--- REQUIREMENT 1 ---
In the listing, quote the lines starting with the line that contains "Open Baidu's highlighted" and going on through the line that contains "I will 152,76.", with both of those lines included.

--- SUPPLIED TEXT ---
When it comes to fire tests, boring is best.
You roll apocalyptic fire directly into the face of some dumb panel of cross-lminated timber (CLT) and nothing happens! Flames lick the slab for hours, leaving only char, a blackened scab stubbornly insulating the multiple layers that shield the core. What does this remind you of from Boy Scout days past? That’s right! Vainly attempting to light a bonfire without first laying some tinder under the logs.
Of course, it was the stick construction that gave us all that tinder to burn down Chicago in 1871, laying the groundwork for more than a century of steel and concrete. But that era may be coming to an end. After all, when you look at those boring fire tests, one thing that is slightly less boring is the slow melt and imminent collapse of steel framing.

One glaring problem of this traditional approach is that all the excitement comes with a high cost in carbon emissions. Cross-laminated timber leaves a far lighter footprint, claim its advocates. Instead of spewing carbon, trees sequester it, a single tree locking up a ton of the sooty stuff when harvested in forty years. Thinned and replanted with less density, forests become healthier and less susceptible to fire, their yields of small-diameter timber for CLT a benefit, rather than a waste.

--- STORED ROWS ---
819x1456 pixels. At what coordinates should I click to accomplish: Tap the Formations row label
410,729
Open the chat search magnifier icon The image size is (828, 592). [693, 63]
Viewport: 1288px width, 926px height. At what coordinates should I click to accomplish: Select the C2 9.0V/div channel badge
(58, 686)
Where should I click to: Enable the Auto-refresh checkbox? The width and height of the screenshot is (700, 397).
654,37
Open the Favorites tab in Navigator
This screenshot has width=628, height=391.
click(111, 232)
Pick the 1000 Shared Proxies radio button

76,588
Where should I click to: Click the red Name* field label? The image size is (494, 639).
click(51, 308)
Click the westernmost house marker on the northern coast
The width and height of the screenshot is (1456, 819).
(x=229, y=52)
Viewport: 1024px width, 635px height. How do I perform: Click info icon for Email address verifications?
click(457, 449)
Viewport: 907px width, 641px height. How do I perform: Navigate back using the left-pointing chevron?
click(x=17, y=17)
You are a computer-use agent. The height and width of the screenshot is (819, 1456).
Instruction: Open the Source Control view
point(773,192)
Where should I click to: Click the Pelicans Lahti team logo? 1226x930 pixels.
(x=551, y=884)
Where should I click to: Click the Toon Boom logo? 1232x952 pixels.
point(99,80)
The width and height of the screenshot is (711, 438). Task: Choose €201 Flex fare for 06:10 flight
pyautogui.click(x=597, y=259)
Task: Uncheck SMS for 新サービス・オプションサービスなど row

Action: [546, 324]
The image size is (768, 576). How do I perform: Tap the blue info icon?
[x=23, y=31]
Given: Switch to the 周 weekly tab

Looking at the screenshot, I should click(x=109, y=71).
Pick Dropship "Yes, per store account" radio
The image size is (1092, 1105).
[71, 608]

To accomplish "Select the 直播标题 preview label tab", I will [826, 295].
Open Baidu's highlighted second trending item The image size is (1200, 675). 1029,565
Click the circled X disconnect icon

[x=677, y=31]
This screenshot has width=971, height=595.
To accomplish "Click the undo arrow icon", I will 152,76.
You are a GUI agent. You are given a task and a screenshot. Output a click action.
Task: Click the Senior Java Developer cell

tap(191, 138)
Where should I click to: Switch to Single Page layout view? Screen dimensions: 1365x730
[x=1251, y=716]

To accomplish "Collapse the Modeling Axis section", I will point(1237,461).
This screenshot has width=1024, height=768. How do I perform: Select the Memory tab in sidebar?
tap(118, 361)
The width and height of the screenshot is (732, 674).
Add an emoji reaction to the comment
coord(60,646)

--- REQUIREMENT 2 ---
Print the whole passage on cross-laminated timber and fire tests word for word.

--- EXPECTED OUTPUT 1 ---
Open Baidu's highlighted second trending item The image size is (1200, 675). 1029,565
Click the circled X disconnect icon

[x=677, y=31]
This screenshot has width=971, height=595.
To accomplish "Click the undo arrow icon", I will 152,76.

--- EXPECTED OUTPUT 2 ---
When it comes to fire tests, boring is best.
You roll apocalyptic fire directly into the face of some dumb panel of cross-lminated timber (CLT) and nothing happens! Flames lick the slab for hours, leaving only char, a blackened scab stubbornly insulating the multiple layers that shield the core. What does this remind you of from Boy Scout days past? That’s right! Vainly attempting to light a bonfire without first laying some tinder under the logs.
Of course, it was the stick construction that gave us all that tinder to burn down Chicago in 1871, laying the groundwork for more than a century of steel and concrete. But that era may be coming to an end. After all, when you look at those boring fire tests, one thing that is slightly less boring is the slow melt and imminent collapse of steel framing.

One glaring problem of this traditional approach is that all the excitement comes with a high cost in carbon emissions. Cross-laminated timber leaves a far lighter footprint, claim its advocates. Instead of spewing carbon, trees sequester it, a single tree locking up a ton of the sooty stuff when harvested in forty years. Thinned and replanted with less density, forests become healthier and less susceptible to fire, their yields of small-diameter timber for CLT a benefit, rather than a waste.